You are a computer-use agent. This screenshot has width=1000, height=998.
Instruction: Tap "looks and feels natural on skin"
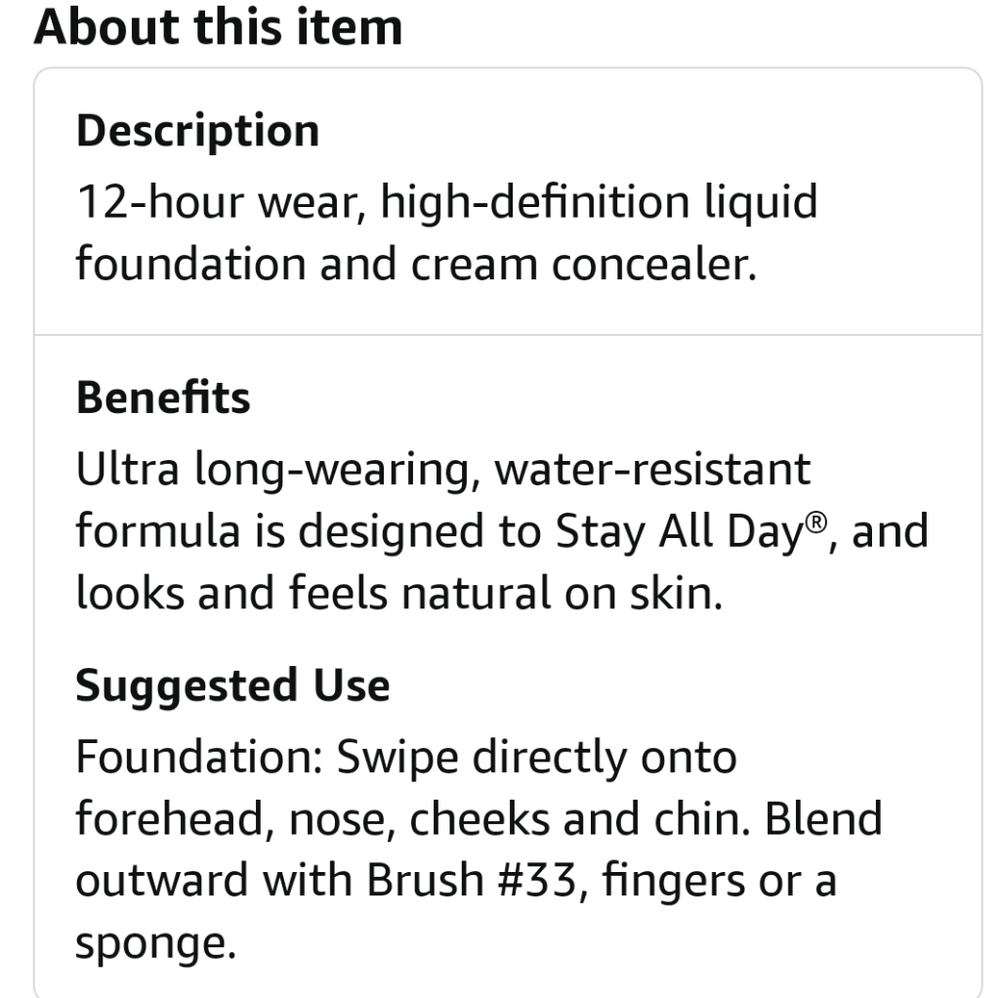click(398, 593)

* * *

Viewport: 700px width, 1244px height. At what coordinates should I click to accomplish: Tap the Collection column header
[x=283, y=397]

--

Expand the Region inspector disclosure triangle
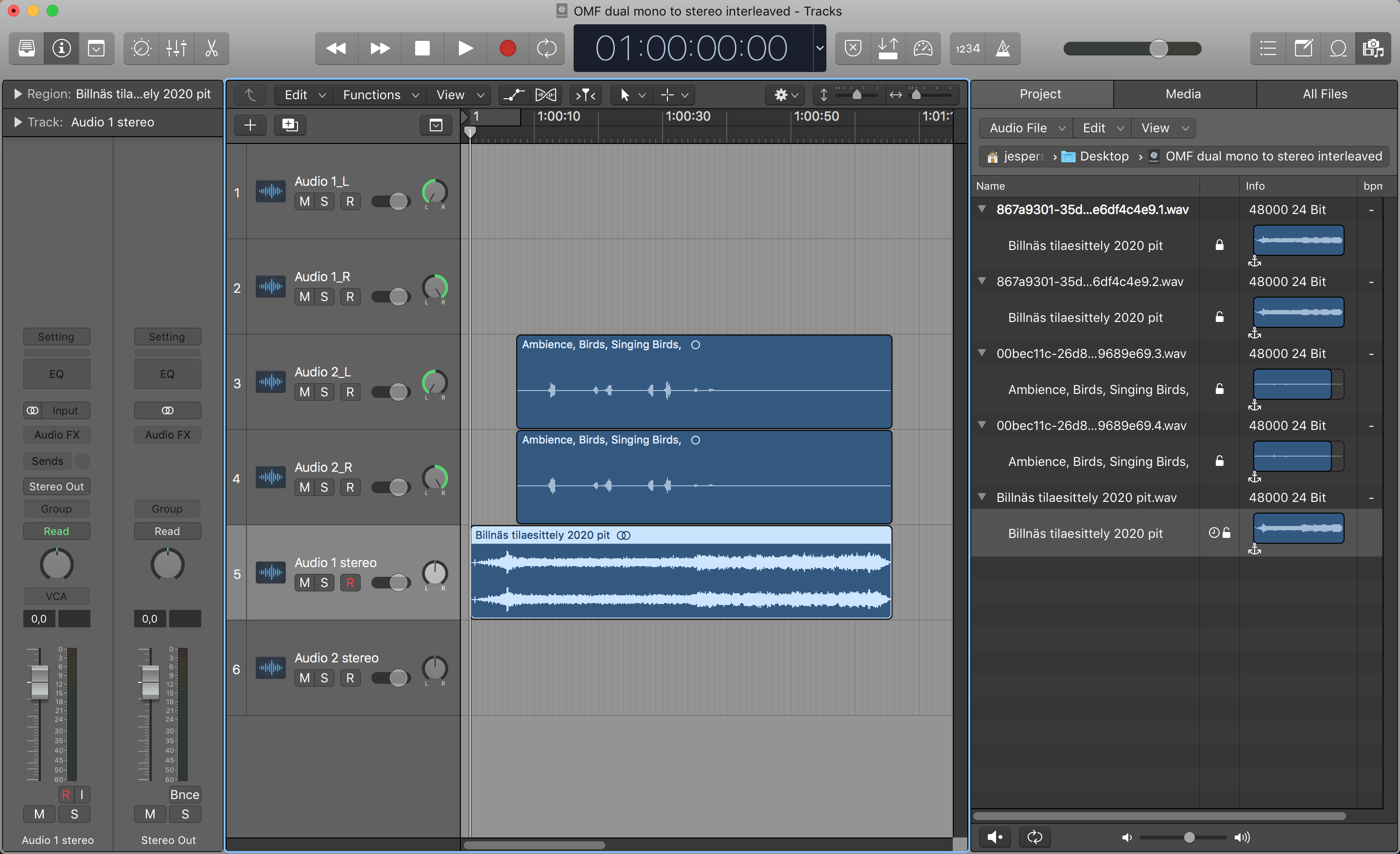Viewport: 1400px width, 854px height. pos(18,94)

WRITTEN REQUEST. Please repeat the items above starting at the line with "Expand the Region" and ending at the line with "Viewport: 1400px width, 854px", substituting "panel" for "inspector" and leaving everything else unchanged. Leave the pictures out.

EXERCISE SOLUTION.
Expand the Region panel disclosure triangle
Viewport: 1400px width, 854px height. pos(18,94)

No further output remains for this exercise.